Il y a un manque de conscience de la part de ces mamans.

En plus de ces débriefings caddies, certains vlogueurs racontent le quotidien de leur foyer : tâches ménagères, rentrée des classes, anniversaires, jusqu’à nous introduire parfois dans l’intimité de leur chambre à coucher. Pour Caroline Bert, psychologue spécialisée dans l’enfant, il s’agit d’un « phénomène de société général » qui englobe tous les réseaux sociaux et Internet de façon globale.

Au-delà de l’envahissement (volontaire) de leur vie privée, ces parents vlogueurs font-ils bien d’afficher leurs enfants sur Internet ? D’abord « fiers » quand ils sont petits, les enfants peuvent vite devenir « gênés » et pâtir de cette exposition pour Caroline Bert. « Il faut éviter de montrer ses enfants sur Internet, car ça peut être détourné à plein de fins différentes. Je pense qu’il y a ici un manque de conscience de la part de ces mamans. Quand ça reste confiné à Facebook, elles ont l’impression de toucher uniquement leurs amis, mais sur YouTube, elles savent qu’elles vont toucher un public plus large, donc là, au niveau de la protection de la vie privée de leurs enfants, ça devient limite ».

Autre aspect problématique : l’avenir de ces enfants. Devenus grands, apprécieront-ils de voir leur enfance déployée sur Internet ? « Même avoir une maman qui s’expose, ça peut les gêner par rapport à leurs amis par exemple qui vont dire : ‘Hé on a vu ta mère sur YouTube !’. C’est un peu délicat pour la construction de l’identité d’un enfant », explique la psychologue.

Pour qui ?

Malgré tout, ce type de vidéos trouve son public et continue à pulluler sur le web.

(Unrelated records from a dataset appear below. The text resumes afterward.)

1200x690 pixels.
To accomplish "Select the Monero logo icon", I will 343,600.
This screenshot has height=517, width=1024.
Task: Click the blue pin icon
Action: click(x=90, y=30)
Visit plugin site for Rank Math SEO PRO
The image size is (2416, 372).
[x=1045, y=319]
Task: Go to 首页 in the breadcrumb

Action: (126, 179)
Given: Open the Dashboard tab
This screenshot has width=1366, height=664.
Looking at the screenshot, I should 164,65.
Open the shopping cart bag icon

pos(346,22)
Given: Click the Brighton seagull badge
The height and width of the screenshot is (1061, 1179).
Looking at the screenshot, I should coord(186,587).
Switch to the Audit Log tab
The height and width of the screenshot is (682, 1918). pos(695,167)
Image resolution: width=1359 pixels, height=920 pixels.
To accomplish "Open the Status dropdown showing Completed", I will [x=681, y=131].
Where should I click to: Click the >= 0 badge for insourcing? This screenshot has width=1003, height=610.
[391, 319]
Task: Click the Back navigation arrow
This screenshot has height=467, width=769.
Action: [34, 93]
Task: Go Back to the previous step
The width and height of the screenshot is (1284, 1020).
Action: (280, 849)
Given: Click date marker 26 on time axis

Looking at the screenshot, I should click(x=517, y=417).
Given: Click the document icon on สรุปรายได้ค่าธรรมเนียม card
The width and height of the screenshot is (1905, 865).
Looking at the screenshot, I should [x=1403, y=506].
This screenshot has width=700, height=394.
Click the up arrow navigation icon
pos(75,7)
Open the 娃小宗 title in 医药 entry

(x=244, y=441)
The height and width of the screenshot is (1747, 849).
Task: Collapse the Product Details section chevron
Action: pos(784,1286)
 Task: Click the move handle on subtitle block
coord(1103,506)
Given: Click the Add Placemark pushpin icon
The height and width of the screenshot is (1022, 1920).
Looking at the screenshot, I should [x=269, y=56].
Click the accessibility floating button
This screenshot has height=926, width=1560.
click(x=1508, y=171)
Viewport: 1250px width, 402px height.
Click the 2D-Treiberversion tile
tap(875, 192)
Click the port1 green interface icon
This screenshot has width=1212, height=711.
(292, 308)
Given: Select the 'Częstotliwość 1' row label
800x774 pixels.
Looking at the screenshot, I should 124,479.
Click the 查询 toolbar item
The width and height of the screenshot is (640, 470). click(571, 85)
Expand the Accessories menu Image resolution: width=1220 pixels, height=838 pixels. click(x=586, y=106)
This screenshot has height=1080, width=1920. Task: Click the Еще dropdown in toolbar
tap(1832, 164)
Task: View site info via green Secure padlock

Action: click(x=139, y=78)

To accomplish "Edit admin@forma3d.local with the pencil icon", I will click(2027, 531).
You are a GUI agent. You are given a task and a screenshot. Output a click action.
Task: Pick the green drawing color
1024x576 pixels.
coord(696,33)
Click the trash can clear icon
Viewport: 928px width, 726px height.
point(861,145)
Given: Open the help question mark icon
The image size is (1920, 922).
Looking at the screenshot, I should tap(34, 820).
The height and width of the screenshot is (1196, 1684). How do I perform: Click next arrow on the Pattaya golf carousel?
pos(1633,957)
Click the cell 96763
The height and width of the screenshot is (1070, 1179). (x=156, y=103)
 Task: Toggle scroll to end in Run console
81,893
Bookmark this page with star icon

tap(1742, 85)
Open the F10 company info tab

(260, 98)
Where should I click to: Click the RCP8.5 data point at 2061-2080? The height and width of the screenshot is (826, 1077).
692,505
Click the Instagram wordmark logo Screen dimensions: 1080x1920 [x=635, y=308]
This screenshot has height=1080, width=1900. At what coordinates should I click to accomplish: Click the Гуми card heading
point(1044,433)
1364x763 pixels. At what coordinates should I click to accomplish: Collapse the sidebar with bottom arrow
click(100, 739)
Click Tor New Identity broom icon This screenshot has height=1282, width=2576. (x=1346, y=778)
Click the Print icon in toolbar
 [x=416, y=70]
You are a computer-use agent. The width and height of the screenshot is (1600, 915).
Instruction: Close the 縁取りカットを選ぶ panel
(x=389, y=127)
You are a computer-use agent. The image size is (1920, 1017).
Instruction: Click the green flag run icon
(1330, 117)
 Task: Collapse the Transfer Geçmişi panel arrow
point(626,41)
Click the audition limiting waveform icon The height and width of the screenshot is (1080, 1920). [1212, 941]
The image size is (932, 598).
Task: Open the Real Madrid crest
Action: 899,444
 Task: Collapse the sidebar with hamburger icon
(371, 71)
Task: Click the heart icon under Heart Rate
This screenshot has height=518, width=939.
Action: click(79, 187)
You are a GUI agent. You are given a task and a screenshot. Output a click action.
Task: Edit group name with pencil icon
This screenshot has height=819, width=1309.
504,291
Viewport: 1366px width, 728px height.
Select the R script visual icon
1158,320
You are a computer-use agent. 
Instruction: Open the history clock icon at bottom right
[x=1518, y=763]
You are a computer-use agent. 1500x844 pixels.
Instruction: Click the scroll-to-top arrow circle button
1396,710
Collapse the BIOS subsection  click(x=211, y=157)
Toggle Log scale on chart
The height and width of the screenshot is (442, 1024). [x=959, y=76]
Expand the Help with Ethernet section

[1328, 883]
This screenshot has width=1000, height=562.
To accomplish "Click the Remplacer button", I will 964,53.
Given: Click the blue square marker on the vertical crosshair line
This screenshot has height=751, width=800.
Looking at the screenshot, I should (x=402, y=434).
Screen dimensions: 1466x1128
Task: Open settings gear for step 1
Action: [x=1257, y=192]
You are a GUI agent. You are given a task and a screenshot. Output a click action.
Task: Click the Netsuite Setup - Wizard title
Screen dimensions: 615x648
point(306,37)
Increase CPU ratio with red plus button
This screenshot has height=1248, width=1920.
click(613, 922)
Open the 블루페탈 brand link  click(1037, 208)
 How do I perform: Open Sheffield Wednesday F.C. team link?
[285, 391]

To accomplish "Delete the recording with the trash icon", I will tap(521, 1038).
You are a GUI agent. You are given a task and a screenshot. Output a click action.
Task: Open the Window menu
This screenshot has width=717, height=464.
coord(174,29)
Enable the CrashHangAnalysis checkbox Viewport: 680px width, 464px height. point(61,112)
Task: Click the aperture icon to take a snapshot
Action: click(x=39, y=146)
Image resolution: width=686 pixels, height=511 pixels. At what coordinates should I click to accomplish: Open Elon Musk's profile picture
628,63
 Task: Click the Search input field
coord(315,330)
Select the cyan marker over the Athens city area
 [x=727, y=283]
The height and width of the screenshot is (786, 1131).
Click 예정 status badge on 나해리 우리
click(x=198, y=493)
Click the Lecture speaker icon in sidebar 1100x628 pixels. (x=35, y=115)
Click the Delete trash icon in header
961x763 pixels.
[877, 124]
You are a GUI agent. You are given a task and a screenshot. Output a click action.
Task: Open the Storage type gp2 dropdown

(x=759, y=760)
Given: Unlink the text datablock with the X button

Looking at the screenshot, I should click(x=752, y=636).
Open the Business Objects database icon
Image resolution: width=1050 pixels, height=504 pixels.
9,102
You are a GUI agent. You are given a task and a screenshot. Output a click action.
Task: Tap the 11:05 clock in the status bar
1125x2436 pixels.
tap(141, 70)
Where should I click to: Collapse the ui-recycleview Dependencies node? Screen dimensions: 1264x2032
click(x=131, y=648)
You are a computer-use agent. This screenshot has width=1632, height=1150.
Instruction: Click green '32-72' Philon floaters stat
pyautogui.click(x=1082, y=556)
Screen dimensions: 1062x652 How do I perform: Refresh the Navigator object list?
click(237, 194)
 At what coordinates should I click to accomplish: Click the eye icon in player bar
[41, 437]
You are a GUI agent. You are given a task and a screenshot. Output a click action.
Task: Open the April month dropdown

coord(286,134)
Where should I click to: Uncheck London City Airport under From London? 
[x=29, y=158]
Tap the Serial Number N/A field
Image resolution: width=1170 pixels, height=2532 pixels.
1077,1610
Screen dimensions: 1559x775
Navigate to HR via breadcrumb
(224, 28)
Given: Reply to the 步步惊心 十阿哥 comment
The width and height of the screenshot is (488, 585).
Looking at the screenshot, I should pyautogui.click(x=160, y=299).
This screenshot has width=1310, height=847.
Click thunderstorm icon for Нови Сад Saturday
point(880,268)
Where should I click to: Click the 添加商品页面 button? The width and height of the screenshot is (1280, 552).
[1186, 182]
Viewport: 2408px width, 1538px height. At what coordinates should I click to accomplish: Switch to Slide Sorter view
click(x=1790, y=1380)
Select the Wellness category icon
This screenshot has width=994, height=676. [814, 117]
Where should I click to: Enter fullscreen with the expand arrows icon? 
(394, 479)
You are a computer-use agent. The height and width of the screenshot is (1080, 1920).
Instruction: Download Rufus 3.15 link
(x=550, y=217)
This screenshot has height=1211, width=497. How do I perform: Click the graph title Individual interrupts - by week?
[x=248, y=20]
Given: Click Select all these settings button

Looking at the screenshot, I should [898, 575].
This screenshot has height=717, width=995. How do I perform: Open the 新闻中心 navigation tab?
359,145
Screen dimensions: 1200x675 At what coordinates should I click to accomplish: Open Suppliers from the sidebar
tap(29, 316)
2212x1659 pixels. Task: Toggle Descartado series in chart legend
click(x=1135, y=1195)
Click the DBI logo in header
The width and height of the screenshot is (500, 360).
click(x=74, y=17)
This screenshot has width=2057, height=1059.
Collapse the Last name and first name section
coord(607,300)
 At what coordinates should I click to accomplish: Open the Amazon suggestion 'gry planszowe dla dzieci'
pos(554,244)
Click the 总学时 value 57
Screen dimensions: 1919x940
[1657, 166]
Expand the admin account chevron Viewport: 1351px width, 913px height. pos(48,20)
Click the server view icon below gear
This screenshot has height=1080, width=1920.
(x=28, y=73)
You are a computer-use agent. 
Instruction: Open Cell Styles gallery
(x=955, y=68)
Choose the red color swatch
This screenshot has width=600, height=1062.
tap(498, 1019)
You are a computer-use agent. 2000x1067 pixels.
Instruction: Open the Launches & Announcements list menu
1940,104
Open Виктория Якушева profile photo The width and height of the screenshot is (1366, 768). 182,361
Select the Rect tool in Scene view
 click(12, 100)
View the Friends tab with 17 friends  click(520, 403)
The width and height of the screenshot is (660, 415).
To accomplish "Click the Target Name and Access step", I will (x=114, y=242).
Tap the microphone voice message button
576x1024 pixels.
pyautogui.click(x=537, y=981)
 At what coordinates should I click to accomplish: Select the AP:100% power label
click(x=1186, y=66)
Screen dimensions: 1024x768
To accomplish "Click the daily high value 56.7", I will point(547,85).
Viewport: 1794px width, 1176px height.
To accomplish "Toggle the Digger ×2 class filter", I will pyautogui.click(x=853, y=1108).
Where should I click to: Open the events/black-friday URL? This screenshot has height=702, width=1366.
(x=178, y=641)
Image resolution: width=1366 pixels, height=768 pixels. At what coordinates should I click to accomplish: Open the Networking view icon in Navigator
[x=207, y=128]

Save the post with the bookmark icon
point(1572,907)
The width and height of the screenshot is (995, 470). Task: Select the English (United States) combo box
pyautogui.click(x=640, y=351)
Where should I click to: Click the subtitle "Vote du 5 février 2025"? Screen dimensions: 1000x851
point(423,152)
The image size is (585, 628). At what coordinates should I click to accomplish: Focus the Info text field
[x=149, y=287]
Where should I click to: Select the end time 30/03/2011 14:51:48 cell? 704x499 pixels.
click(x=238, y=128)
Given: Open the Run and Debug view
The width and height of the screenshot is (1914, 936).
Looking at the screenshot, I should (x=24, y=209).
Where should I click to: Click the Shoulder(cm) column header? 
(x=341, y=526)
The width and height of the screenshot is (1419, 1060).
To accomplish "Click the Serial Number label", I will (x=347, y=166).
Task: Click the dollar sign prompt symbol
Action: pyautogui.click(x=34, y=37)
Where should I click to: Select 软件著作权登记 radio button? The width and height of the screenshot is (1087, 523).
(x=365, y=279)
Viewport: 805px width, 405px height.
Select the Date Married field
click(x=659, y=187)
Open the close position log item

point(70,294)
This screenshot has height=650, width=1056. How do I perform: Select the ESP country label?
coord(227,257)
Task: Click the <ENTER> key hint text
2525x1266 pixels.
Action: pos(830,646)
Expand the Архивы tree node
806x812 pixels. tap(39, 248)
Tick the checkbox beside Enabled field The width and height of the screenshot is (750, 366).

Au-delà de l’identification facile que peuvent ressentir les internautes, ils peuvent également y trouver des conseils facilement et de manière anonyme. « Quand je rencontre des parents, je remarque qu’ils sont souvent très démunis, même s’ils sont entourés physiquement. Il y a une gêne à demander des conseils, parler de ses problèmes. Les courses, c’est un peu banal, et donc demander à ses amis quels produits sont biens pour les enfants, ça leur parait gênant ». Plus facile alors de se rendre sur Internet où une poignée de mamans sont là pour répondre à toutes les questions que peut se poser une mère de famille. « Elles ne sont pas jugées, elles regardent la vidéo seules chez elles et posent leurs questions anonymement. Les mamans que je rencontre dans ma pratique parlent très peu de ce qui va mal, il y a peu d’échanges sur les problèmes du quotidien ». 

« Nouveau » phénomène web, les Retours de courses reflètent finalement « à merveille » notre société de consommation et notre propension à montrer notre quotidien à n’importe qui.